TASK MATERIAL:
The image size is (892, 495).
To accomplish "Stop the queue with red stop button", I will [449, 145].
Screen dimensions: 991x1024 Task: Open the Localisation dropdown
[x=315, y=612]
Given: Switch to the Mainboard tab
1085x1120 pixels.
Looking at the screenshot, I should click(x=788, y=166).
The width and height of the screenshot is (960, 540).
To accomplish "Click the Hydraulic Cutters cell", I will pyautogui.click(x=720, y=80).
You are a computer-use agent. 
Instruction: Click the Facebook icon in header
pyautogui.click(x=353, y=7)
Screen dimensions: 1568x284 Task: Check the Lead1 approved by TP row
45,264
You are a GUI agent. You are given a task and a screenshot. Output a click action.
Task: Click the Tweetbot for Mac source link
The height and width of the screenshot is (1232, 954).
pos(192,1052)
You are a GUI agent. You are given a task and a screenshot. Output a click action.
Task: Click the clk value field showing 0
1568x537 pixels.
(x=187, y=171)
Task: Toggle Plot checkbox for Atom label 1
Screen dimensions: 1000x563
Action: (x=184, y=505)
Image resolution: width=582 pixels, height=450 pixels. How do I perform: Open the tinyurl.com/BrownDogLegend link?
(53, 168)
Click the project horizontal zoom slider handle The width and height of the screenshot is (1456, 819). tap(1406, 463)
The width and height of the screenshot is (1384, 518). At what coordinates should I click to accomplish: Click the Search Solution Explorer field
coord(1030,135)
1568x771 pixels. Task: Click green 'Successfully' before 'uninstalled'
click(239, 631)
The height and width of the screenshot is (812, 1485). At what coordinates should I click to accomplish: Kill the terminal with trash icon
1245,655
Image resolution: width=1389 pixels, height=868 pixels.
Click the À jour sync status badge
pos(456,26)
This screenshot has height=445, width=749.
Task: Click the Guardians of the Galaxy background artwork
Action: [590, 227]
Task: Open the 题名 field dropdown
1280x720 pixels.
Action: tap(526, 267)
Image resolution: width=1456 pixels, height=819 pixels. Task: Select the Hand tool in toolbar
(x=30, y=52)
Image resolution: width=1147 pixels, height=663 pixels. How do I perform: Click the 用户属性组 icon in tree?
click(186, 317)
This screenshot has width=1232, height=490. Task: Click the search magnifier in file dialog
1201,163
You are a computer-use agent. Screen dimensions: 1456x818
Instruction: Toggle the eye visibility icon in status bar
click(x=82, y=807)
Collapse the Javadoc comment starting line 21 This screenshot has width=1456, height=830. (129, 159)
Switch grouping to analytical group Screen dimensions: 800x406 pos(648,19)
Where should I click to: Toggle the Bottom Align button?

PROMPT: Copy out every line of the material above word for word, leaving nothing out and changing nothing.

CORRECT ANSWER:
The image size is (892, 495).
To accomplish "Stop the queue with red stop button", I will [449, 145].
Screen dimensions: 991x1024 Task: Open the Localisation dropdown
[x=315, y=612]
Given: Switch to the Mainboard tab
1085x1120 pixels.
Looking at the screenshot, I should click(x=788, y=166).
The width and height of the screenshot is (960, 540).
To accomplish "Click the Hydraulic Cutters cell", I will pyautogui.click(x=720, y=80).
You are a computer-use agent. 
Instruction: Click the Facebook icon in header
pyautogui.click(x=353, y=7)
Screen dimensions: 1568x284 Task: Check the Lead1 approved by TP row
45,264
You are a GUI agent. You are given a task and a screenshot. Output a click action.
Task: Click the Tweetbot for Mac source link
The height and width of the screenshot is (1232, 954).
pos(192,1052)
You are a GUI agent. You are given a task and a screenshot. Output a click action.
Task: Click the clk value field showing 0
1568x537 pixels.
(x=187, y=171)
Task: Toggle Plot checkbox for Atom label 1
Screen dimensions: 1000x563
Action: (x=184, y=505)
Image resolution: width=582 pixels, height=450 pixels. How do I perform: Open the tinyurl.com/BrownDogLegend link?
(53, 168)
Click the project horizontal zoom slider handle The width and height of the screenshot is (1456, 819). tap(1406, 463)
The width and height of the screenshot is (1384, 518). At what coordinates should I click to accomplish: Click the Search Solution Explorer field
coord(1030,135)
1568x771 pixels. Task: Click green 'Successfully' before 'uninstalled'
click(239, 631)
The height and width of the screenshot is (812, 1485). At what coordinates should I click to accomplish: Kill the terminal with trash icon
1245,655
Image resolution: width=1389 pixels, height=868 pixels.
Click the À jour sync status badge
pos(456,26)
This screenshot has height=445, width=749.
Task: Click the Guardians of the Galaxy background artwork
Action: [590, 227]
Task: Open the 题名 field dropdown
1280x720 pixels.
Action: tap(526, 267)
Image resolution: width=1456 pixels, height=819 pixels. Task: Select the Hand tool in toolbar
(x=30, y=52)
Image resolution: width=1147 pixels, height=663 pixels. How do I perform: Click the 用户属性组 icon in tree?
click(186, 317)
This screenshot has width=1232, height=490. Task: Click the search magnifier in file dialog
1201,163
You are a computer-use agent. Screen dimensions: 1456x818
Instruction: Toggle the eye visibility icon in status bar
click(x=82, y=807)
Collapse the Javadoc comment starting line 21 This screenshot has width=1456, height=830. (129, 159)
Switch grouping to analytical group Screen dimensions: 800x406 pos(648,19)
Where should I click to: Toggle the Bottom Align button?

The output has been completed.